[Haskell-beginners] fromIntegral
Thomas
haskell at phirho.com
Sat Oct 2 17:28:59 EDT 2010
Hi Russ,
you'll likely get more elaborate answers from the real experts here
later on, but since I'm still pretty much a beginner in Haskell my
perspective might be closer to yours and my answers eventually helpful.

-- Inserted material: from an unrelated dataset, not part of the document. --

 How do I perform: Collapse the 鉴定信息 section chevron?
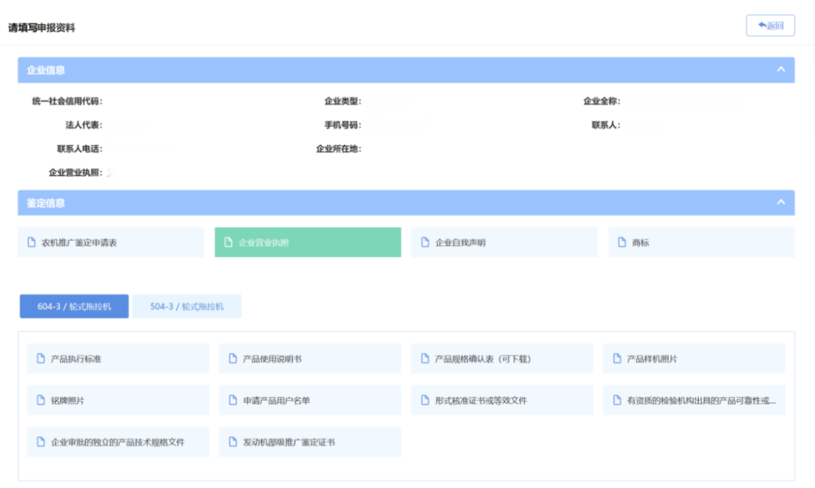pos(781,202)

> So here are a couple of questions about this example.
>
> What does it mean to say a Num instance for Char. Can you give me an example
> of what that means in a program that will execute. (Preferably the program
> would be as simple as possible.)
Well, "Num" is a typeclass. You can visualize it in GHCi like this:
Prelude> :i Num
class (Eq a, Show a) => Num a where
(+) :: a -> a -> a
(*) :: a -> a -> a
(-) :: a -> a -> a
negate :: a -> a
abs :: a -> a
signum :: a -> a
fromInteger :: Integer -> a
Or alternatively have a look at the online docs:
http://hackage.haskell.org/packages/archive/base/3.0.3.1/doc/html/GHC-Num.html
So, instantiating Char for Num would require you to provide
implementations for (+), (*), (-), negate, abs, signum and fromInteger
for Char.
While syntactically possible, I don't see any semantically reasonable
way to do so.
> Is there a way to display a value along with its type during program
> execution? I know about Show; is there something similar like ShowWithType
> (or even ShowType) that (if implemented) will generate a string of a value
> along with its type?
AFAIK in GHCi you can do both, but not simultaneously:
Prelude> let a = 5::Int
Prelude> :t a
a :: Int
Prelude> a
5
> It makes sense to me to say that [ ] is a function that takes a type as an
> argument and generates an value. If that's the case, it also makes sense to
> say that [ ] == [ ] can't be evaluated because there is simply no == for
> functions.
Prelude> :t []
[] :: [a]
So [] is a list type, not a function type.
Prelude> [] == []
True
You can actually compare [] to itself.
So your reasoning does not seem to be valid to me.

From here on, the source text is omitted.